She has had one-person shows of her photography and "boxes" (an art form she pioneered that depicts various social issues in 3-D) in France, Germany, Spain, Italy, Poland, Canada and Hungary.
Her exhibition (with texts) entitled "La Mémoire Effacée" (The Vanished Memory, Az Elenyészett Emlék) concerning the First and Second World Wars, and the vanished Jewish communities of Europe, toured France, Canada and Hungary from 1996 to 2004 and was showcased in Budapest at the city's Holocaust Museum.
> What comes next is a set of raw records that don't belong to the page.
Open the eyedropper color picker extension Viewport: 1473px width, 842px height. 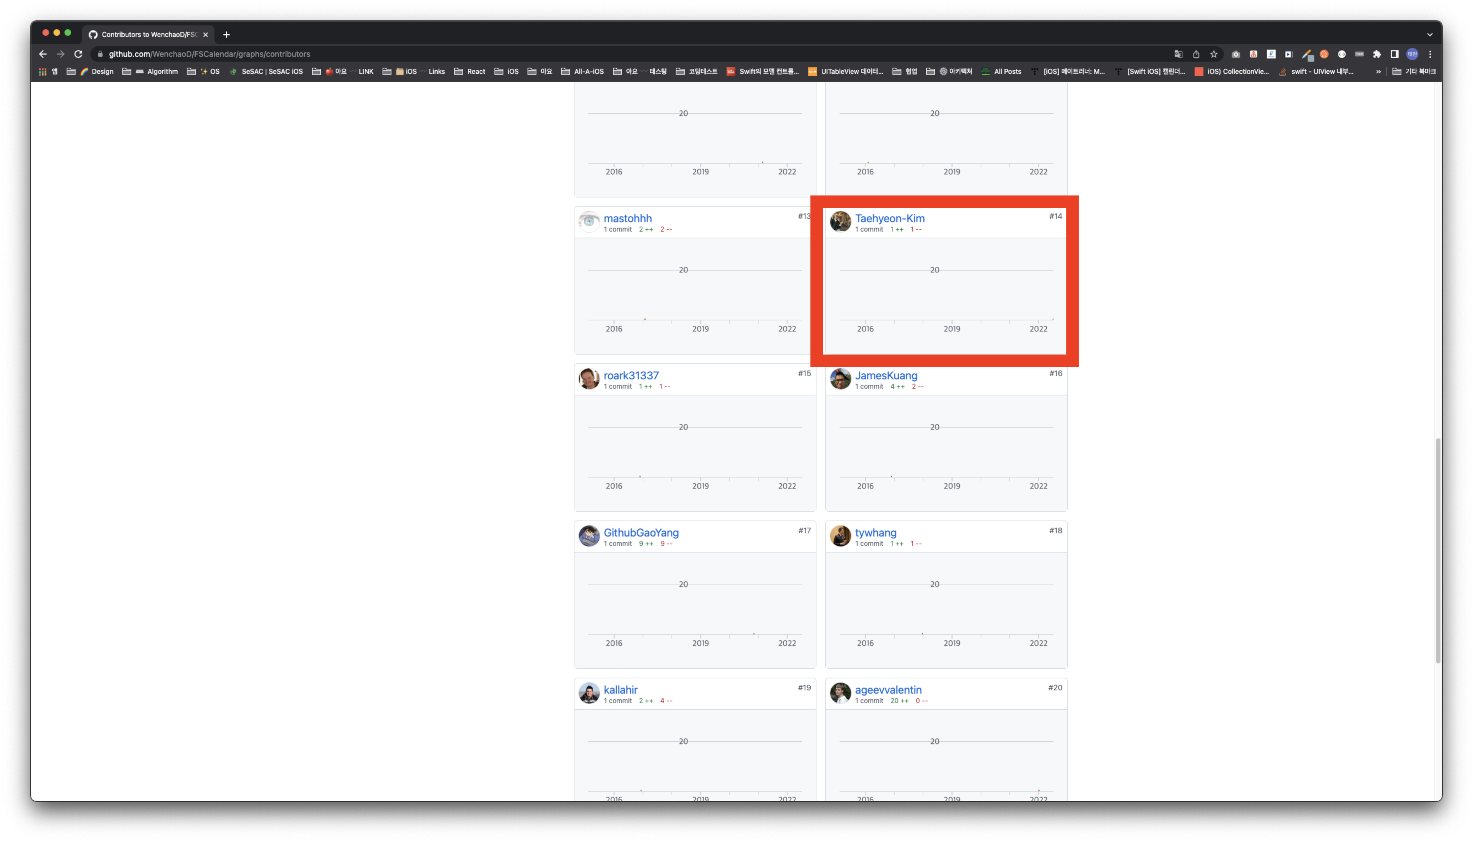1307,54
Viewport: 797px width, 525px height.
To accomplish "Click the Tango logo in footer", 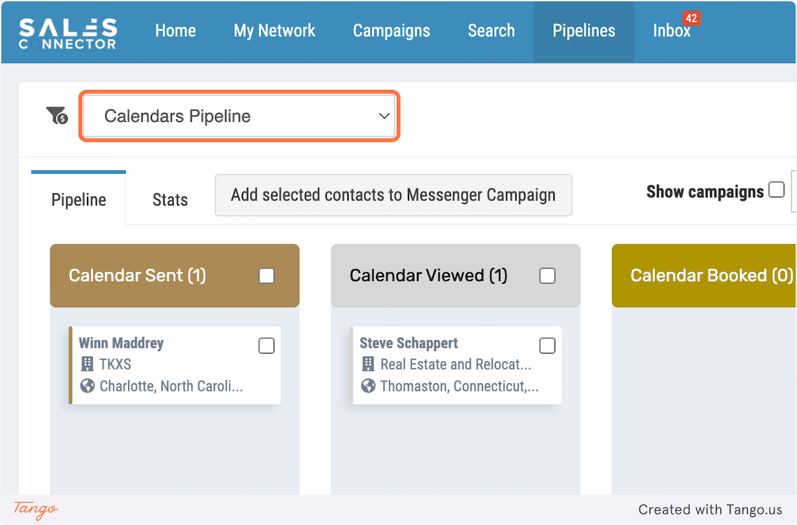I will (x=36, y=510).
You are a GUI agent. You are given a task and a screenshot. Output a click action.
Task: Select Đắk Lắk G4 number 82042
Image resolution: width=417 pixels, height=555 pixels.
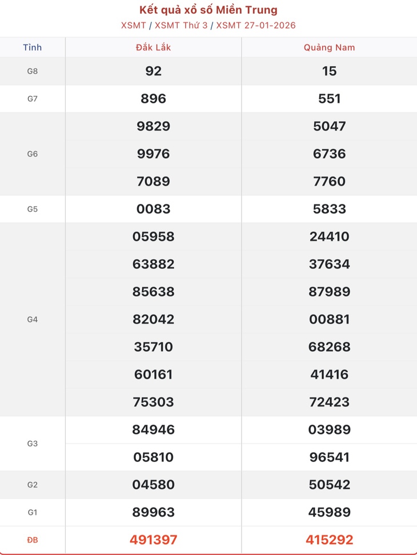[153, 319]
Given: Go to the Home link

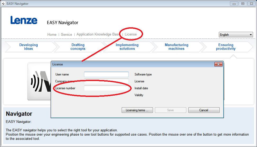Looking at the screenshot, I should (x=52, y=34).
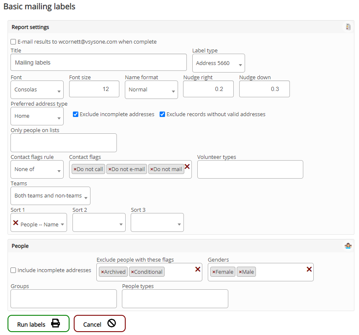Clear all Contact flags with red X
This screenshot has width=359, height=335.
pyautogui.click(x=187, y=167)
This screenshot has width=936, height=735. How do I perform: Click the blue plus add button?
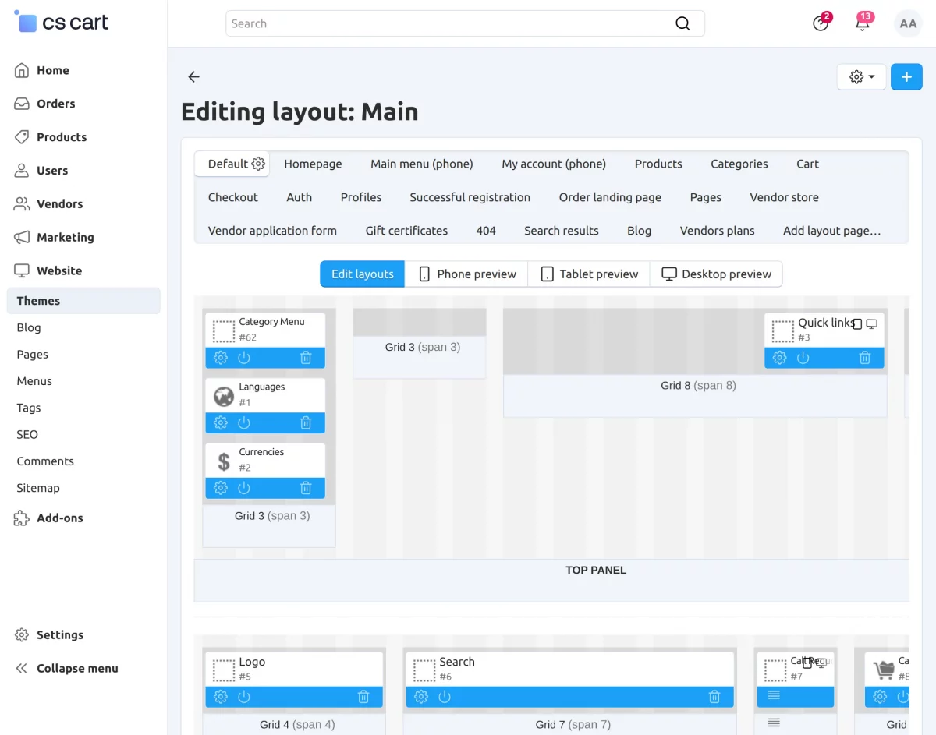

Culiner's first book was a photography book, Sans s'abolir pourtant (L'Echoppe, Paris, France 1992). She has also written novels. The first was Felicity's Power (Power of Love, Australia 2001),[2] and her second novel, Slanderous Tongue (Sumach Press, 2007), is a social critical murder-mystery set in a village in France.[2][3][4][5] Culiner's third novel, A Sad Summer in Biarritz (Club Lighthouse Pub, 2017), is also set in France.[6]
Culiner also wrote a non-fiction literary travel book, Finding Home: In the footsteps of the Jewish Fusgeyers (Sumach Press, 2004),[7][8] which won the Joseph and Faye Tanenbaum Prize in Canadian Jewish History (Canadian Jewish Book Awards 2005),[9] and was shortlisted for ForeWord Magazine Prize's 2004 Book of the Year Awards Essay and History category, 2004.
Culiner speaks to groups across Canada, the United States, France and Israel about various aspects of European Jewish history.[10]